— begin —
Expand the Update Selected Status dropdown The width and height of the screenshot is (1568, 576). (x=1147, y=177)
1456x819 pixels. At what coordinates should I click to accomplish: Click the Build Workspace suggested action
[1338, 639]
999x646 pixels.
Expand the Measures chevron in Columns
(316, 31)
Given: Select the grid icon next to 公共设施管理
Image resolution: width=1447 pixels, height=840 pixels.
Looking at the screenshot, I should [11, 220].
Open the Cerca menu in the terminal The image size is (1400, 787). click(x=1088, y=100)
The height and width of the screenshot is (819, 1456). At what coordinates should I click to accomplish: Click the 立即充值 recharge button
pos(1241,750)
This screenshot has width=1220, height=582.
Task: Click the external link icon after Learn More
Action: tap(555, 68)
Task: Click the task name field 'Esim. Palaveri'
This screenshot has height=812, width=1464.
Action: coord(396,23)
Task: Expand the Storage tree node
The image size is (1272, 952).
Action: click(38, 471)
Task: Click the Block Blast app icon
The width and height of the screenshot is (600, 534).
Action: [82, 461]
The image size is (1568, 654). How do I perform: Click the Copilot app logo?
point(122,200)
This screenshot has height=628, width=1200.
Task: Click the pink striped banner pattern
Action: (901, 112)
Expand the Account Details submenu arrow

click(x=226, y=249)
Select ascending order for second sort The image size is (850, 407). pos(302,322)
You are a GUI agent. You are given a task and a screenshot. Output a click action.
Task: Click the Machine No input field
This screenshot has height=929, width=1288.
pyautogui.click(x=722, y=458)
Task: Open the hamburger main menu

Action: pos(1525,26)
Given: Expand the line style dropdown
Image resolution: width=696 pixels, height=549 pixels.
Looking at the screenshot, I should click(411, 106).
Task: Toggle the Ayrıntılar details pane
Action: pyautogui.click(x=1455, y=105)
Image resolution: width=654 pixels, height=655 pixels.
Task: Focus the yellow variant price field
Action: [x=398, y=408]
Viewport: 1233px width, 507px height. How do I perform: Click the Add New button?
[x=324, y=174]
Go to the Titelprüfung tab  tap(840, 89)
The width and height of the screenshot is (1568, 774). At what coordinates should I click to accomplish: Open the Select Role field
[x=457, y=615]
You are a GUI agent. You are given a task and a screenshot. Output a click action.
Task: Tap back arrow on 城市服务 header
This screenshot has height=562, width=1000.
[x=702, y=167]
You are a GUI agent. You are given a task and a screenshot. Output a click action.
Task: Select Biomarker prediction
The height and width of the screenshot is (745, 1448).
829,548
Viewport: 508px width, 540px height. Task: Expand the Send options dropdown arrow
— end —
*Problem requirements*:
Swap every "Expand" in the records above for "Unfold", leaving all other text as it is, and give the lines again.

*Result of the task*:
Unfold the Update Selected Status dropdown The width and height of the screenshot is (1568, 576). (x=1147, y=177)
1456x819 pixels. At what coordinates should I click to accomplish: Click the Build Workspace suggested action
[1338, 639]
999x646 pixels.
Unfold the Measures chevron in Columns
(316, 31)
Given: Select the grid icon next to 公共设施管理
Image resolution: width=1447 pixels, height=840 pixels.
Looking at the screenshot, I should [11, 220].
Open the Cerca menu in the terminal The image size is (1400, 787). click(x=1088, y=100)
The height and width of the screenshot is (819, 1456). At what coordinates should I click to accomplish: Click the 立即充值 recharge button
pos(1241,750)
This screenshot has width=1220, height=582.
Task: Click the external link icon after Learn More
Action: tap(555, 68)
Task: Click the task name field 'Esim. Palaveri'
This screenshot has height=812, width=1464.
Action: coord(396,23)
Task: Unfold the Storage tree node
The image size is (1272, 952).
Action: click(38, 471)
Task: Click the Block Blast app icon
The width and height of the screenshot is (600, 534).
Action: [82, 461]
The image size is (1568, 654). How do I perform: Click the Copilot app logo?
point(122,200)
This screenshot has height=628, width=1200.
Task: Click the pink striped banner pattern
Action: (901, 112)
Unfold the Account Details submenu arrow

click(x=226, y=249)
Select ascending order for second sort The image size is (850, 407). pos(302,322)
You are a GUI agent. You are given a task and a screenshot. Output a click action.
Task: Click the Machine No input field
This screenshot has height=929, width=1288.
pyautogui.click(x=722, y=458)
Task: Open the hamburger main menu

Action: pos(1525,26)
Given: Unfold the line style dropdown
Image resolution: width=696 pixels, height=549 pixels.
Looking at the screenshot, I should click(411, 106).
Task: Toggle the Ayrıntılar details pane
Action: pyautogui.click(x=1455, y=105)
Image resolution: width=654 pixels, height=655 pixels.
Task: Focus the yellow variant price field
Action: [x=398, y=408]
Viewport: 1233px width, 507px height. How do I perform: Click the Add New button?
[x=324, y=174]
Go to the Titelprüfung tab  tap(840, 89)
The width and height of the screenshot is (1568, 774). At what coordinates should I click to accomplish: Open the Select Role field
[x=457, y=615]
You are a GUI agent. You are given a task and a screenshot. Output a click action.
Task: Tap back arrow on 城市服务 header
This screenshot has height=562, width=1000.
[x=702, y=167]
You are a GUI agent. You are given a task and a screenshot. Output a click action.
Task: Select Biomarker prediction
The height and width of the screenshot is (745, 1448).
829,548
Viewport: 508px width, 540px height. Task: Unfold the Send options dropdown arrow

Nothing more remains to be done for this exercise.